What the task asks: Rewrite the records below as a JSON list of strings with one string per line, and leave out any blank lines.

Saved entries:
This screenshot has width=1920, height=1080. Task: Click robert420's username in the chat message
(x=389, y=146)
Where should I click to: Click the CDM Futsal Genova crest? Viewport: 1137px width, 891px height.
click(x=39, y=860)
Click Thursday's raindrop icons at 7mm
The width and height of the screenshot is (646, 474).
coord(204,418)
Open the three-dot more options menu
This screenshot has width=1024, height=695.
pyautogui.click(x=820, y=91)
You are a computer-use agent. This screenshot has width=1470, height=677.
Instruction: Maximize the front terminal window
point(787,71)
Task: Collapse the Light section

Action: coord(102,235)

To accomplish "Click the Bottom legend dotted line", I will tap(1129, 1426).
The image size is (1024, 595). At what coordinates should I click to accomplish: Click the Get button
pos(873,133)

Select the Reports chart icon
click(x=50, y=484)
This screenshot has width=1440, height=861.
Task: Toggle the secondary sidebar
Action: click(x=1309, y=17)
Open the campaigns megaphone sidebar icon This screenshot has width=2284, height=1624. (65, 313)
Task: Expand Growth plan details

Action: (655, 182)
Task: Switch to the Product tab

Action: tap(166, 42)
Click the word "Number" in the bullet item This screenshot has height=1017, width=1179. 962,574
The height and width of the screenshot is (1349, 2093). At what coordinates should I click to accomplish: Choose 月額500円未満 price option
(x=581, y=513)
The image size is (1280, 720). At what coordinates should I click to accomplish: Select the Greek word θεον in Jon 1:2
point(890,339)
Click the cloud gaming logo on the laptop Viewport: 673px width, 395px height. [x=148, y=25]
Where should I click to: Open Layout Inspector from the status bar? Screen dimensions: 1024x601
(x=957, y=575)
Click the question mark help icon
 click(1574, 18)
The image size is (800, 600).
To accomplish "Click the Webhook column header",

Written answer:
[
  "This screenshot has width=1920, height=1080. Task: Click robert420's username in the chat message",
  "(x=389, y=146)",
  "Where should I click to: Click the CDM Futsal Genova crest? Viewport: 1137px width, 891px height.",
  "click(x=39, y=860)",
  "Click Thursday's raindrop icons at 7mm",
  "The width and height of the screenshot is (646, 474).",
  "coord(204,418)",
  "Open the three-dot more options menu",
  "This screenshot has width=1024, height=695.",
  "pyautogui.click(x=820, y=91)",
  "You are a computer-use agent. This screenshot has width=1470, height=677.",
  "Instruction: Maximize the front terminal window",
  "point(787,71)",
  "Task: Collapse the Light section",
  "Action: coord(102,235)",
  "To accomplish \"Click the Bottom legend dotted line\", I will tap(1129, 1426).",
  "The image size is (1024, 595). At what coordinates should I click to accomplish: Click the Get button",
  "pos(873,133)",
  "Select the Reports chart icon",
  "click(x=50, y=484)",
  "This screenshot has width=1440, height=861.",
  "Task: Toggle the secondary sidebar",
  "Action: click(x=1309, y=17)",
  "Open the campaigns megaphone sidebar icon This screenshot has width=2284, height=1624. (65, 313)",
  "Task: Expand Growth plan details",
  "Action: (655, 182)",
  "Task: Switch to the Product tab",
  "Action: tap(166, 42)",
  "Click the word \"Number\" in the bullet item This screenshot has height=1017, width=1179. 962,574",
  "The height and width of the screenshot is (1349, 2093). At what coordinates should I click to accomplish: Choose 月額500円未満 price option",
  "(x=581, y=513)",
  "The image size is (1280, 720). At what coordinates should I click to accomplish: Select the Greek word θεον in Jon 1:2",
  "point(890,339)",
  "Click the cloud gaming logo on the laptop Viewport: 673px width, 395px height. [x=148, y=25]",
  "Where should I click to: Open Layout Inspector from the status bar? Screen dimensions: 1024x601",
  "(x=957, y=575)",
  "Click the question mark help icon",
  " click(1574, 18)",
  "The image size is (800, 600).",
  "To accomplish \"Click the Webhook column header\","
]